[
https://issues.apache.org/jira/browse/CASSANDRA-1600?page=com.atlassian.jira.plugin.system.issuetabpanels:all-tabpanel
]
Sylvain Lebresne updated CASSANDRA-1600:
----------------------------------------
Attachment:
0003-Allow-get_range_slices-to-apply-filter-to-a-sequenti-v4.patch
0002-thrift-generated-code-changes-v4.patch
0001-Add-optional-index-clause-to-KeyRange-v4.patch
Attaching rebased and updated v4 (I've squashed the CQL changes into the 3rd
patch).
bq. What do we gain from "typedefing" List<IndexExpression> to FilterClause? (I
note this was part of Stu and my original attempts back in April but I don't
remember a good reason for that.)
I do not really see a good reason either (I rebased that part without really
thinking about it). I've removed FilterClause in v4.
{quote}
{noformat}
+ /*
+ * XXX: If the range requested is a token range, we'll have to start
at the beginning (and stop at the end) of
+ * the indexed row unfortunately (which will be inefficient), because
we have not way to intuit the small
+ * possible key having a given token. A fix would be to actually store
the token along the key in the
+ * indexed row.
+ */
{noformat}
This is fine since there's no reason to be searching by token unless you're
doing an exhaustive scan, i.e. a m/r job.
{quote}
Actually, I believe this does have some impact. When a requested range of keys
spans multiple nodes, the range is splitted using nodes Token (by
SP.getRestrictedRanges()). And while it is true that in simple cases this
amount to checking all the keys in the node and thus is not inefficient, there
is at least 2 cases where this isn't the case:
* If the ranges a node is responsible of are not contiguous. Say a node is
responsible for range (5, 10] and (20, 30]. And say a user requests a range of
keys such that the start key token is 15 (and the end key token is say 25).
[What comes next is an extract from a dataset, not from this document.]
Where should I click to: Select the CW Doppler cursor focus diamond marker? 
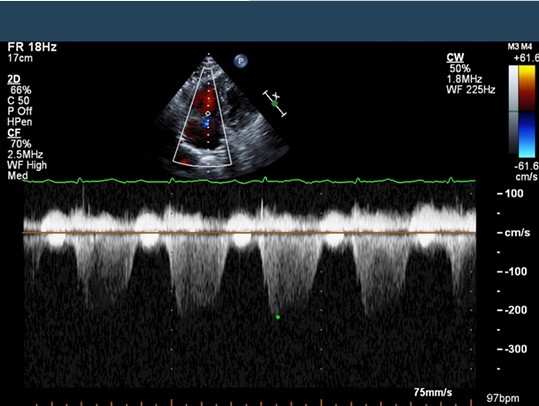pyautogui.click(x=208, y=113)
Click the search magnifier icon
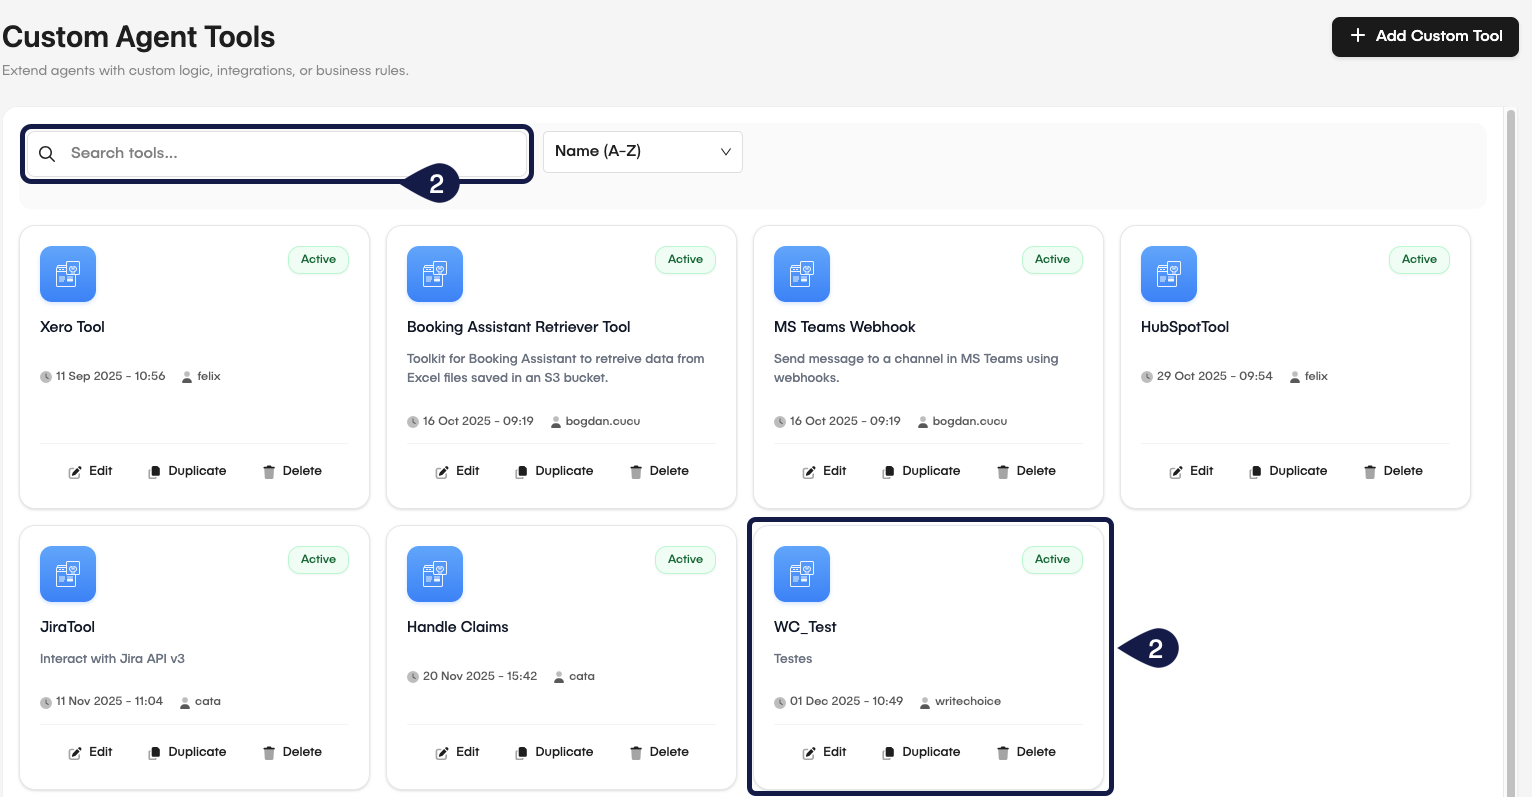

Then the node will end up being requested for keys in (20, 25] (where those are
tokens, not keys). In that case, it will have to uselessly scan (and skip) all
keys in (0, 10] the node has.
* When token range wraps. This is actually the same problem than above in that
when a node has a range like (2^127-1, 2^126], it really hold both ranges (0,
2^126] and (2^127, 2^127-1] which are non contiguous as far as the ordering on
disk is concerned.
While the 'the strategy creates non-contiguous ranges' problem is not a huge
deal since neither SimpleStrategy nor NTS creates them (if I'm correct), the
instance of the problem due to wrapping ranges is a very real inefficiency of
the implementation.
As a side note, storing the token as suggested in the comments above would also
likely have the benefit of helping a good deal the problem of the time spent
doing digest computations noted in CASSANDRA-3545.
{quote}
{noformat}
+
rows.addAll(RangeSliceVerbHandler.executeLocally(command));
{noformat}
Another place the original patches failed... we should avoid this because it
means we're now allowing one range scan per thrift client instead of one per
read stage thread, and it bypasses the "drop hopeless requests" overcapacity
protection built in there. Look at SP.LocalReadRunnable for how to do this
safely. Simplest fix would be to just continue routing all range scans over
MessagingService.
{quote}
While I agree with you, I'll note that this is not a problem introduced by this
patch: the current code does a call to CFS.getRangeSlice() directly in that
case (bypassing the read stage and the protections coming with it). We clearly
should fix that but it's neither a detail nor related to this patch so I
suggest spawning another ticket for that instead.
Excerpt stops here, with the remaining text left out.